Stored data:
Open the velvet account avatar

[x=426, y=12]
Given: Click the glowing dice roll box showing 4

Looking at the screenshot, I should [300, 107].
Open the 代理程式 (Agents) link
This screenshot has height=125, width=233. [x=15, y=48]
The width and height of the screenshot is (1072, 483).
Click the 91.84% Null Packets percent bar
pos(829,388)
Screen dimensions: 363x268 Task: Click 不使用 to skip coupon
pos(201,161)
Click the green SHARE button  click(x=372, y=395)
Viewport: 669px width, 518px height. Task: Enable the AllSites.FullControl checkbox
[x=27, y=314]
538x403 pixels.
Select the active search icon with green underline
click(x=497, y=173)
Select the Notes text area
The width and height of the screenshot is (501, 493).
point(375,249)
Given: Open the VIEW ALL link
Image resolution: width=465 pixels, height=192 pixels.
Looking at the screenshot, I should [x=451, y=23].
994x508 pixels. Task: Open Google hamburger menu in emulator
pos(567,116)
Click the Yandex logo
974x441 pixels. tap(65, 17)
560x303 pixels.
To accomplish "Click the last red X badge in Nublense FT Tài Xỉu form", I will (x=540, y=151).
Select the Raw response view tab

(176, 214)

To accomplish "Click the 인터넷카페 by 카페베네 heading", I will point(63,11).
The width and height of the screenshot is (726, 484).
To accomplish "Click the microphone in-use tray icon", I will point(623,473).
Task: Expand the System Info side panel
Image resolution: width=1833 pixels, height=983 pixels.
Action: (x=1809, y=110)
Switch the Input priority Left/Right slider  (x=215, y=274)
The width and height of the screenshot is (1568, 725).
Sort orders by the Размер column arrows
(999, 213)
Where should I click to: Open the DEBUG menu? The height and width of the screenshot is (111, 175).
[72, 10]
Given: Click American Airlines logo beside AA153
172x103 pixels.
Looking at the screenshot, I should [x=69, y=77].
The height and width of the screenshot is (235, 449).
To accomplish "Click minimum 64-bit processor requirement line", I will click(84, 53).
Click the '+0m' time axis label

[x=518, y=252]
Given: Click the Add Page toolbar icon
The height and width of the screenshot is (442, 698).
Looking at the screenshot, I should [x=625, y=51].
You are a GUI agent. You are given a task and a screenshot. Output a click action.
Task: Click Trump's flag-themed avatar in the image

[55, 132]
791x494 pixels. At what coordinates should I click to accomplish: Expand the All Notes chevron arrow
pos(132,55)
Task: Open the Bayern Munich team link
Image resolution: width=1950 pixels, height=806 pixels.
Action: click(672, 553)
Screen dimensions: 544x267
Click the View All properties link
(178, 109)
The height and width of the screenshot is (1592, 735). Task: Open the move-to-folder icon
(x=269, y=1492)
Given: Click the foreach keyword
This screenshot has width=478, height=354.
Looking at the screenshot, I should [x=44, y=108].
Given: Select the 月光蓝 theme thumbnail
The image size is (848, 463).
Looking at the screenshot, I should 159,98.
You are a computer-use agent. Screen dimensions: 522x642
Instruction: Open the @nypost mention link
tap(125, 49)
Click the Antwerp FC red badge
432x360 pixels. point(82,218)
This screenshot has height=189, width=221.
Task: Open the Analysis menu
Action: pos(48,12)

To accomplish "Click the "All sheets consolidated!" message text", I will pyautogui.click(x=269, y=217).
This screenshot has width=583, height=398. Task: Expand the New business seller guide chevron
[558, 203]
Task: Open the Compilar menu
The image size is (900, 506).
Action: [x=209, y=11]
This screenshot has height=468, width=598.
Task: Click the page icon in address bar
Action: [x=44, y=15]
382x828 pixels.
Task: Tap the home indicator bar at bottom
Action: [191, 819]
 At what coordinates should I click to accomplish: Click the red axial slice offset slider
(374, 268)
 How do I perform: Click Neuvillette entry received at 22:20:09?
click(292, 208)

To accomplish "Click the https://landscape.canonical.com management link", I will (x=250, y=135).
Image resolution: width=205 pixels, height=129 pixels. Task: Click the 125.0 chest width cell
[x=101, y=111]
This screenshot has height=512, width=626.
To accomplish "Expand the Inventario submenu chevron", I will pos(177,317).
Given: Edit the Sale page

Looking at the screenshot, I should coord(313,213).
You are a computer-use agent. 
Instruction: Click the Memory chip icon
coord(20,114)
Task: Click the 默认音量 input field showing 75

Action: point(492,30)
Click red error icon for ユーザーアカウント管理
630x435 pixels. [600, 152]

= Assigned task =
Copy the data once more. Leave nothing out.

= Response area =
Open the velvet account avatar

[x=426, y=12]
Given: Click the glowing dice roll box showing 4

Looking at the screenshot, I should [300, 107].
Open the 代理程式 (Agents) link
This screenshot has height=125, width=233. [x=15, y=48]
The width and height of the screenshot is (1072, 483).
Click the 91.84% Null Packets percent bar
pos(829,388)
Screen dimensions: 363x268 Task: Click 不使用 to skip coupon
pos(201,161)
Click the green SHARE button  click(x=372, y=395)
Viewport: 669px width, 518px height. Task: Enable the AllSites.FullControl checkbox
[x=27, y=314]
538x403 pixels.
Select the active search icon with green underline
click(x=497, y=173)
Select the Notes text area
The width and height of the screenshot is (501, 493).
point(375,249)
Given: Open the VIEW ALL link
Image resolution: width=465 pixels, height=192 pixels.
Looking at the screenshot, I should [x=451, y=23].
994x508 pixels. Task: Open Google hamburger menu in emulator
pos(567,116)
Click the Yandex logo
974x441 pixels. tap(65, 17)
560x303 pixels.
To accomplish "Click the last red X badge in Nublense FT Tài Xỉu form", I will (x=540, y=151).
Select the Raw response view tab

(176, 214)

To accomplish "Click the 인터넷카페 by 카페베네 heading", I will point(63,11).
The width and height of the screenshot is (726, 484).
To accomplish "Click the microphone in-use tray icon", I will point(623,473).
Task: Expand the System Info side panel
Image resolution: width=1833 pixels, height=983 pixels.
Action: (x=1809, y=110)
Switch the Input priority Left/Right slider  (x=215, y=274)
The width and height of the screenshot is (1568, 725).
Sort orders by the Размер column arrows
(999, 213)
Where should I click to: Open the DEBUG menu? The height and width of the screenshot is (111, 175).
[72, 10]
Given: Click American Airlines logo beside AA153
172x103 pixels.
Looking at the screenshot, I should [x=69, y=77].
The height and width of the screenshot is (235, 449).
To accomplish "Click minimum 64-bit processor requirement line", I will click(84, 53).
Click the '+0m' time axis label

[x=518, y=252]
Given: Click the Add Page toolbar icon
The height and width of the screenshot is (442, 698).
Looking at the screenshot, I should [x=625, y=51].
You are a GUI agent. You are given a task and a screenshot. Output a click action.
Task: Click Trump's flag-themed avatar in the image

[55, 132]
791x494 pixels. At what coordinates should I click to accomplish: Expand the All Notes chevron arrow
pos(132,55)
Task: Open the Bayern Munich team link
Image resolution: width=1950 pixels, height=806 pixels.
Action: click(672, 553)
Screen dimensions: 544x267
Click the View All properties link
(178, 109)
The height and width of the screenshot is (1592, 735). Task: Open the move-to-folder icon
(x=269, y=1492)
Given: Click the foreach keyword
This screenshot has width=478, height=354.
Looking at the screenshot, I should [x=44, y=108].
Given: Select the 月光蓝 theme thumbnail
The image size is (848, 463).
Looking at the screenshot, I should 159,98.
You are a computer-use agent. Screen dimensions: 522x642
Instruction: Open the @nypost mention link
tap(125, 49)
Click the Antwerp FC red badge
432x360 pixels. point(82,218)
This screenshot has height=189, width=221.
Task: Open the Analysis menu
Action: pos(48,12)

To accomplish "Click the "All sheets consolidated!" message text", I will pyautogui.click(x=269, y=217).
This screenshot has width=583, height=398. Task: Expand the New business seller guide chevron
[558, 203]
Task: Open the Compilar menu
The image size is (900, 506).
Action: [x=209, y=11]
This screenshot has height=468, width=598.
Task: Click the page icon in address bar
Action: [x=44, y=15]
382x828 pixels.
Task: Tap the home indicator bar at bottom
Action: [191, 819]
 At what coordinates should I click to accomplish: Click the red axial slice offset slider
(374, 268)
 How do I perform: Click Neuvillette entry received at 22:20:09?
click(292, 208)

To accomplish "Click the https://landscape.canonical.com management link", I will (x=250, y=135).
Image resolution: width=205 pixels, height=129 pixels. Task: Click the 125.0 chest width cell
[x=101, y=111]
This screenshot has height=512, width=626.
To accomplish "Expand the Inventario submenu chevron", I will pos(177,317).
Given: Edit the Sale page

Looking at the screenshot, I should coord(313,213).
You are a computer-use agent. 
Instruction: Click the Memory chip icon
coord(20,114)
Task: Click the 默认音量 input field showing 75

Action: point(492,30)
Click red error icon for ユーザーアカウント管理
630x435 pixels. [600, 152]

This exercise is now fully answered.